■ **Task description**
Whenever a picture appears, leave it out while repeating all the other data exactly.

Stored records
====

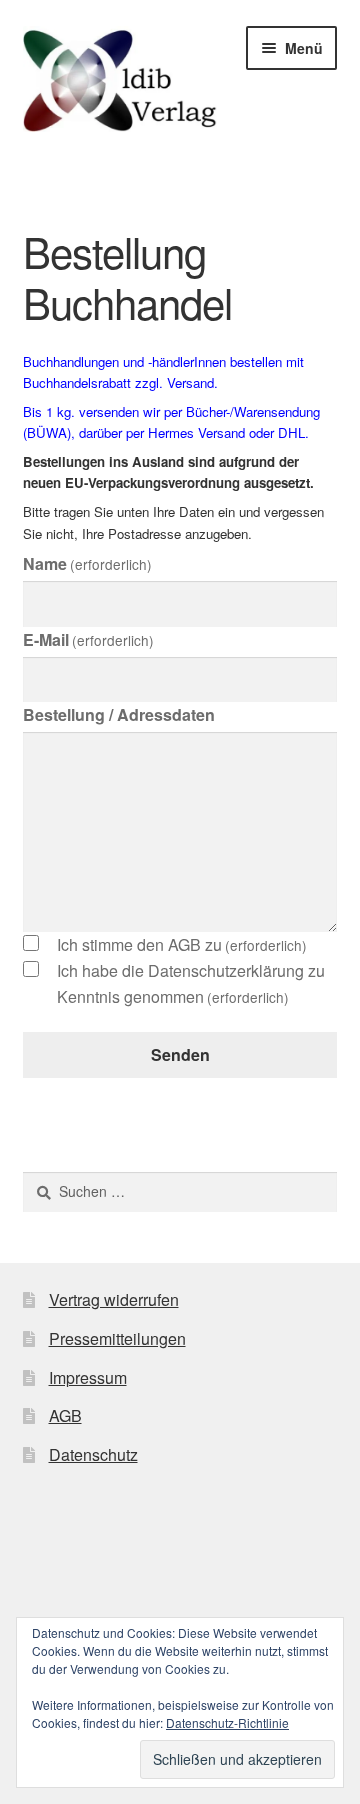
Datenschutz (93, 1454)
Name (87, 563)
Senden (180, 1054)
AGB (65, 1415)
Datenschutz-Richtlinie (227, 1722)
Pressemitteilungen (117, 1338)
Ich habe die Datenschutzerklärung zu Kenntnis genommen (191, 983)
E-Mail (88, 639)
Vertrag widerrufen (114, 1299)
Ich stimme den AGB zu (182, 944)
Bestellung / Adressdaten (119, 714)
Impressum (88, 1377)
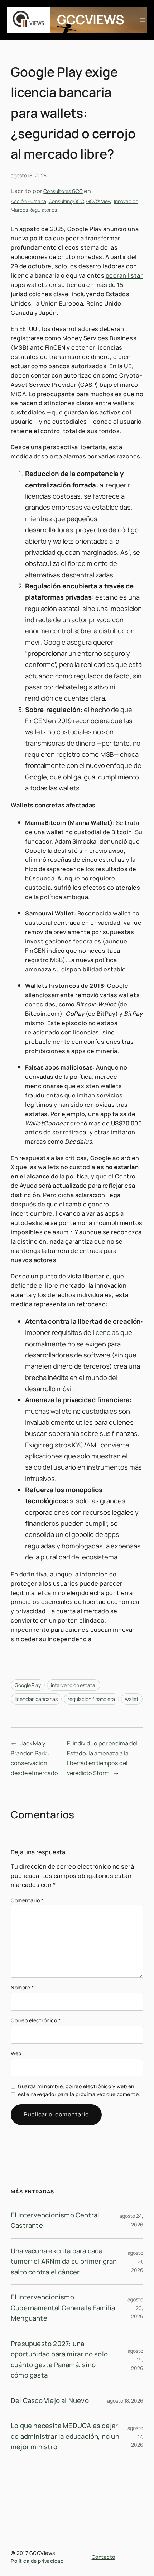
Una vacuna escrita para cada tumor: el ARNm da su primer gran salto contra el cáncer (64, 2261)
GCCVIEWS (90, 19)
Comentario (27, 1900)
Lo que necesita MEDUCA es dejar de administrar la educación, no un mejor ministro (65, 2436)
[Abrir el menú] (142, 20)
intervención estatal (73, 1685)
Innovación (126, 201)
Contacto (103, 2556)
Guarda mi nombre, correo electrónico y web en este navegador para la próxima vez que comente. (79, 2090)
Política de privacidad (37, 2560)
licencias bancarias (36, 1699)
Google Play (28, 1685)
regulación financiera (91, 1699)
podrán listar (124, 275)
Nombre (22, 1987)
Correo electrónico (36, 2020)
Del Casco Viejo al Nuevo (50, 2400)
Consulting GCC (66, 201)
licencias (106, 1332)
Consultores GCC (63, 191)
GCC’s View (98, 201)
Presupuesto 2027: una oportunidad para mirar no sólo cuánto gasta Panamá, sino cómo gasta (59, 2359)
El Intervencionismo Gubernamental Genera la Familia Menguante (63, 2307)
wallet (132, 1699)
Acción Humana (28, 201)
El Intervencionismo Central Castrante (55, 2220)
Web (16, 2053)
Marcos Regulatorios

====

■ **The completed task**
Datenschutz (93, 1454)
Name (87, 563)
Senden (180, 1054)
AGB (65, 1415)
Datenschutz-Richtlinie (227, 1722)
Pressemitteilungen (117, 1338)
Ich habe die Datenschutzerklärung zu Kenntnis genommen (191, 983)
E-Mail (88, 639)
Vertrag widerrufen (114, 1299)
Ich stimme den AGB zu (182, 944)
Bestellung / Adressdaten (119, 714)
Impressum (88, 1377)
Una vacuna escrita para cada tumor: el ARNm da su primer gran salto contra el cáncer (64, 2261)
GCCVIEWS (90, 19)
Comentario (27, 1900)
Lo que necesita MEDUCA es dejar de administrar la educación, no un mejor ministro (65, 2436)
[Abrir el menú] (142, 20)
intervención estatal (73, 1685)
Innovación (126, 201)
Contacto (103, 2556)
Guarda mi nombre, correo electrónico y web en este navegador para la próxima vez que comente. (79, 2090)
Política de privacidad (37, 2560)
licencias bancarias (36, 1699)
Google Play (28, 1685)
regulación financiera (91, 1699)
podrán listar (124, 275)
Nombre (22, 1987)
Correo electrónico (36, 2020)
Del Casco Viejo al Nuevo (50, 2400)
Consulting GCC (66, 201)
licencias (106, 1332)
Consultores GCC (63, 191)
GCC’s View (98, 201)
Presupuesto 2027: una oportunidad para mirar no sólo cuánto gasta Panamá, sino cómo gasta (59, 2359)
El Intervencionismo Gubernamental Genera la Familia Menguante (63, 2307)
wallet (132, 1699)
Acción Humana (28, 201)
El Intervencionismo Central Castrante (55, 2220)
Web (16, 2053)
Marcos Regulatorios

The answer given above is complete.